私の当時のコードでは、`isSuccess()`が`false`になった時点で「このチャンク全部ダメだ」と判断し、エラーログだけを出して次のチャンクに進んでいました。連携元システムも、私が「全件失敗」と伝えたため、当該時間のデータを再度送り直したり、手動でリカバリしたりする手間が発生しました。実際には190件は成功しているので、二重更新のリスクもはらんでいました。
この時は、何が成功して何が失敗したのかを正確に把握し、連携元システムに伝えることの重要性を痛感しました。
今ならこうする:`getErrors()`の活用
もし今、同じような状況に直面したら、`SaveResult`の処理はもっと細かく行います。特に`getErrors()`の中身をしっかりと見て、どのレコードがどんな理由で失敗したのかを明確にします。
// 今ならこう書く(イメージ)
// List<SObject> recordsToUpdate; // 200件以下のリスト
// SforceService binding; // 初期化済み
Map<String, SObject> idToOriginalRecordMap = new HashMap<>();
for(SObject record : recordsToUpdate) {
idToOriginalRecordMap.put(record.getId(), record); // 元のレコードとIDを紐付けておく(新規作成ならIDはnullなので注意)
}
SaveResult[] results = binding.update(recordsToUpdate.toArray(new SObject[0]));
List<String> successfulIds = new ArrayList<>();
List<Map<String, String>> failedRecordsDetails = new ArrayList<>();
for (int i = 0; i < results.length; i++) {
SaveResult sr = results[i];
SObject originalRecord = recordsToUpdate.get(i); // i番目のレコードが対応
if (sr.isSuccess()) {
successfulIds.add(sr.getId());
} else {
StringBuilder errorMessages = new StringBuilder();
for (com.sforce.soap.partner.Error error : sr.getErrors()) {
errorMessages.append(" - ").append(error.getStatusCode()).append(": ").append(error.getMessage());
}
Map<String, String> errorDetail = new HashMap<>();
errorDetail.put("OriginalRecordId", (originalRecord.getId() != null) ? originalRecord.getId() : "N/A (New Record)");
errorDetail.put("SalesforceResultId", sr.getId()); // 成功した場合はIDが入るが、失敗時でも一部入ることがある
errorDetail.put("ErrorMessages", errorMessages.toString());
failedRecordsDetails.add(errorDetail);
}
}
// 処理後:成功したIDリストと、失敗したレコードの詳細リストを連携元に通知する
// ... logging and notification logic ...

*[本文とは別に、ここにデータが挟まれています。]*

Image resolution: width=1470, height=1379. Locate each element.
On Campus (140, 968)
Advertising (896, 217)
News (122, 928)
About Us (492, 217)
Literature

この修正によって、どのレコードが成功し、どのレコードがどんな理由で失敗したのかが明確になります。連携元システムも、成功したレコードは再送不要、失敗したレコードのみ再送やデータ修正を行う、といった適切なリカバリ処理を組むことができるようになります。
当時この問題に気づくまで、デバッグと連携元との調整に丸1日以上を費やしました。今では笑い話ですが、あの時の「なぜだ!?」という焦りは今でも覚えています。
SOAP APIに限らず、SalesforceのDML操作の戻り値は、常に部分成功を意識して詳細まで確認するべきだと、この経験から学びました。
これは当時の自分向けのメモだ。